This is a permanent exhibition.

Reconstructed Romms: Four Centuries of Furnishings

The material is displayed in a series of room settings, from the 17th century with oak furniture and panelling, through the refined splendour of Georgian Ireland to the high style of the 19th century. The exhibition also shows some of the international furniture collection, not exhibited for many decades. The galleries are visually enhanced by objects, such as textiles, silverware, glass and ceramics, from other collections. The 20th century furniture gallery looks at Irish modernism from 1900 to the present day.

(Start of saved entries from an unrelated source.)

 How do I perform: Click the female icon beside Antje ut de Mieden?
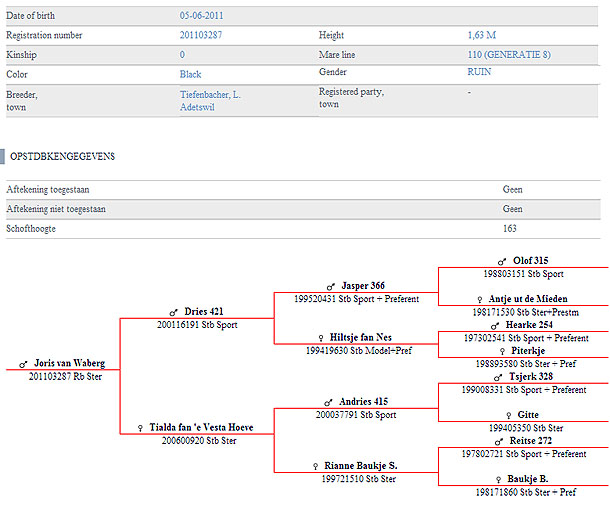point(480,299)
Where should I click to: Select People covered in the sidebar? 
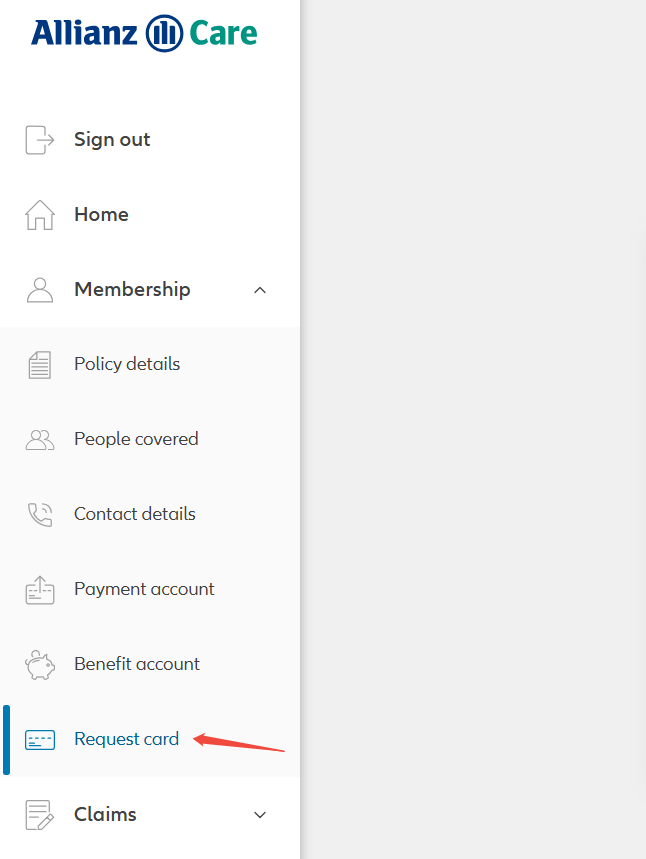(136, 439)
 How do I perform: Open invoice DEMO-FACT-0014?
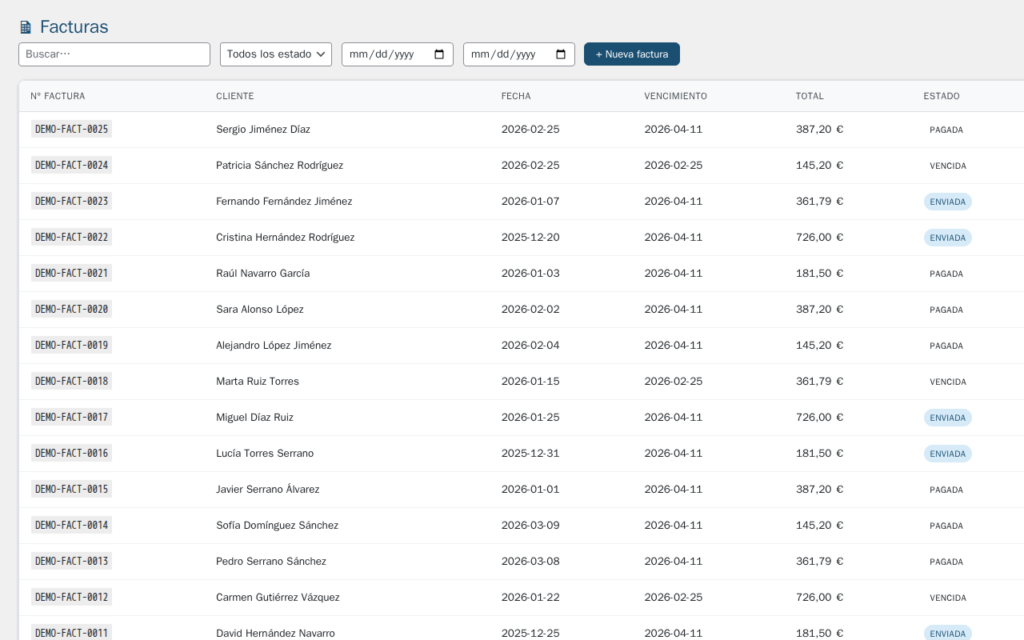point(71,524)
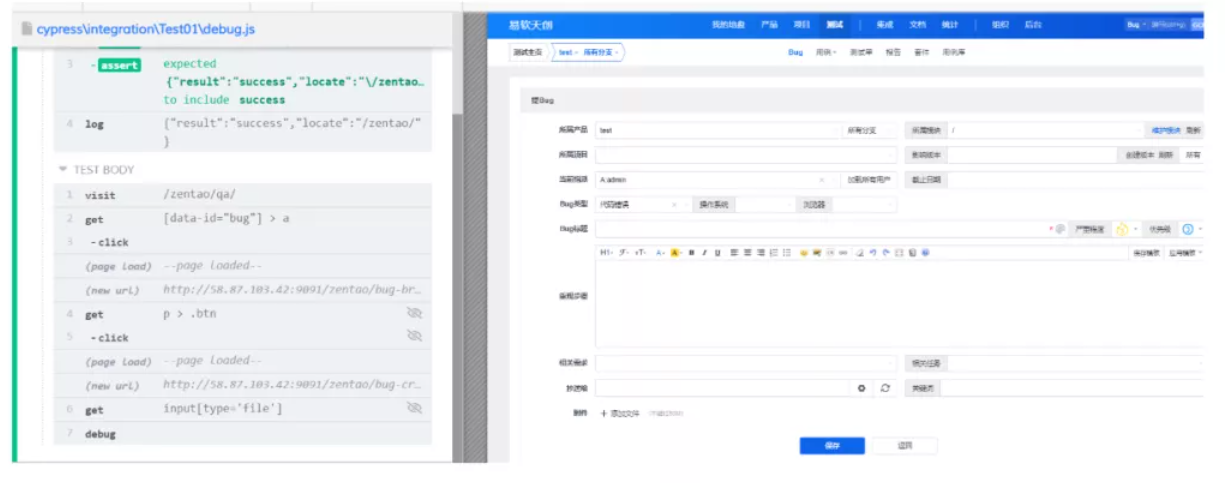Click the bold icon in editor toolbar
Image resolution: width=1225 pixels, height=483 pixels.
pyautogui.click(x=691, y=253)
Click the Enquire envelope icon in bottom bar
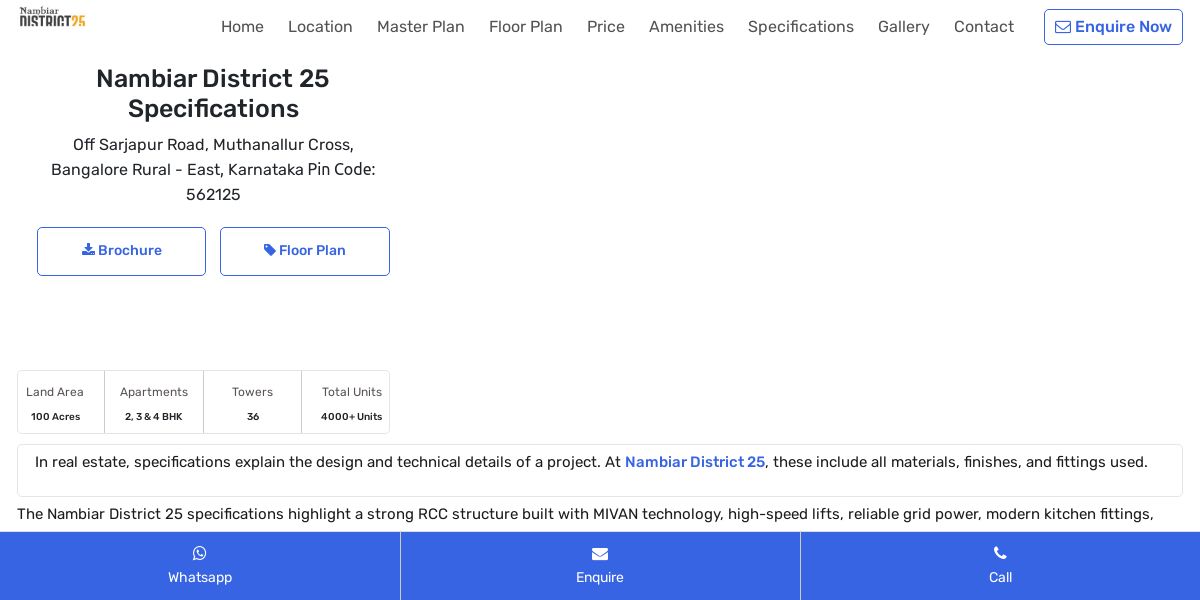Viewport: 1200px width, 600px height. [x=600, y=553]
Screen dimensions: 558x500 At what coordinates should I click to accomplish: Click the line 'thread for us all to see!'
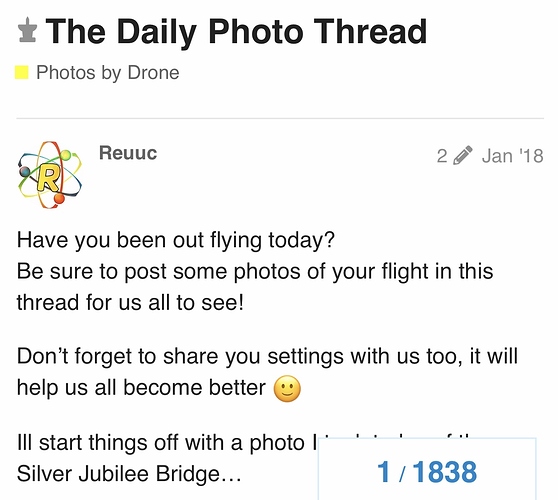click(130, 302)
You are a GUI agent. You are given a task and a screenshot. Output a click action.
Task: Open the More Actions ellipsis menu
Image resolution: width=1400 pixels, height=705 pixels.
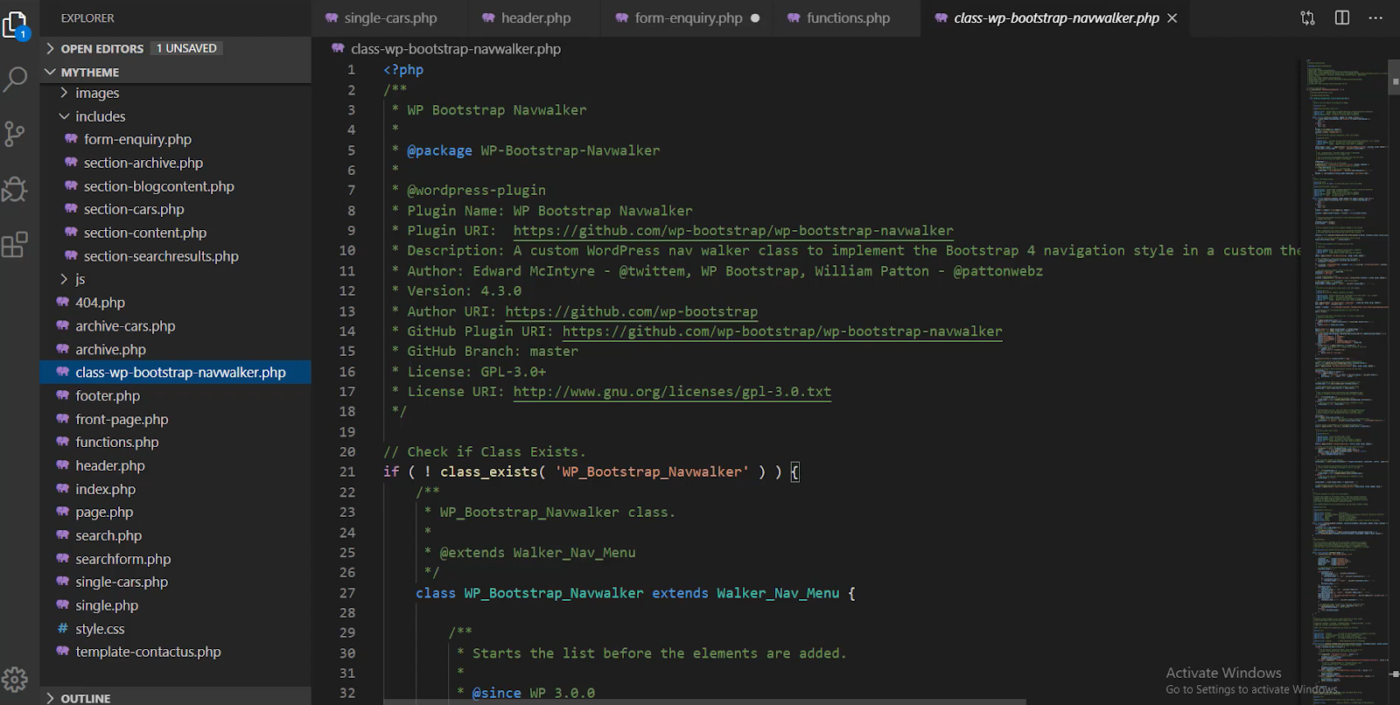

On display is Irish furniture from various design movements, Arts and Crafts, Art Nouveau, Deco bedroom, to the thoroughly modernist style of the 1950s. It also displays the work of some of Ireland’s best contemporary furniture designers and leading wood turners. Through accounts of times past, touching objects and reading about life during the periods in question, this exhibition traces the development of furniture in Ireland from 1600 through to the present day. It has accompanying interactive gallery which invites visitors to touch, examine, explore and learn about chair design over the past two hundred years.

This is a permanent exhibition.

Airgead, A Thousand Years of Irish Coins & Currency

This exhibition tells the story of coins and money in Ireland from the 10th century to the present day – ranging from medieval coins and coin-hoards to modern banknotes. Related material such as tokens and medals are also displayed. The exhibition also traces the development of paper money from the 18th century to the present, finishing with credit cards and Internet banking.

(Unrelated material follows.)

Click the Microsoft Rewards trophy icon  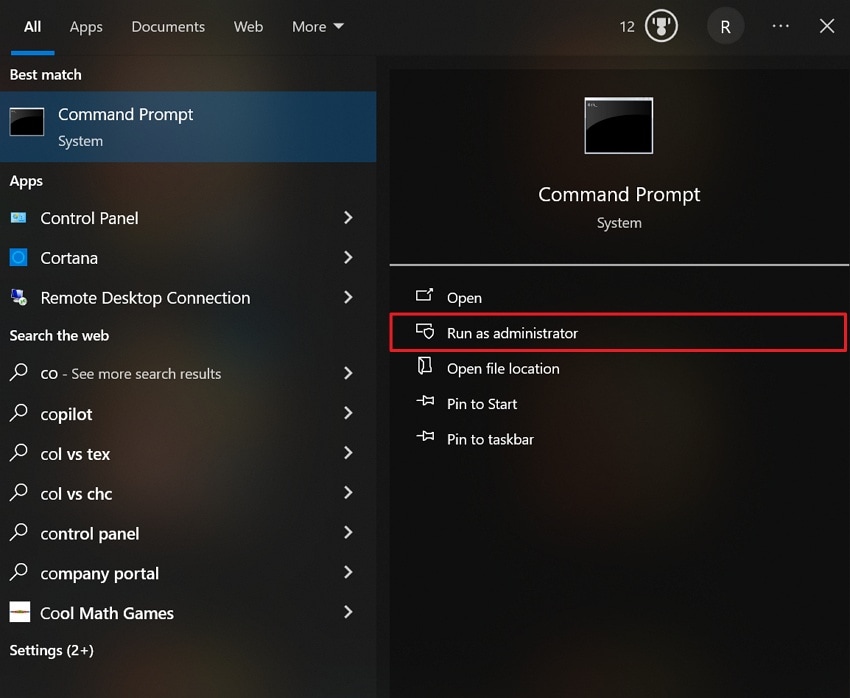pos(661,26)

This is a permanent exhibition.

The Way We Wore – 250 Years of Irish Clothing and Jewellery

This exhibition displays clothing and jewellery worn in Ireland principally from the 1760s to the 1960s. Although many still think of ‘Irish Dress’ in the context of woollens worn in the West of Ireland, this exhibition shows that in the past the majority of Irish people, even those who wore locally woven fabrics (silk, linen, wool and cotton) dressed in styles which competed with the fashion conscious of Europe. The exhibition of jewellery features some of the materials from which jewellery has been made, the variety of reasons for wearing jewellery and the range of styles which people have bought and worn over the last few centuries.

This is a permanent exhibition.

What’s In Store?

For the first time in the history of The National Museum, artefacts normally kept in storage will be visible and accessible to everyone. This storage facility is part of an effort to make publicly accessible some of the most important collections from the Museum. The entire national collections of glass, silver, pewter, brass, enamel and Asian applied arts are shown.

What’s in Store? is a fascinating array of artefacts that is guaranteed to captivate the imagination of young and old alike. The National Museum is pleased to provide this increased access to our history and heritage in the form of this modern visible storage facility.

This is a permanent exhibition.

The Easter Rising: Understanding 1916

This exhibition examines the decade of disturbance between 1913 and 1923, from the Dublin Lockout, through the Easter Rising to the end of the Civil War.

The social, economic and cultural background to the Rising is explored, concentrating on the political dimension and the personalities involved. The exhibition describes the main events of Easter Week, outlining the locations of the garrisons and incorporating biographical details of the leaders. An original copy of the Proclamation of the Republic, as read by Pádraig Pearse outside the General Post Office on Easter Monday, occupies a central position in the exhibition.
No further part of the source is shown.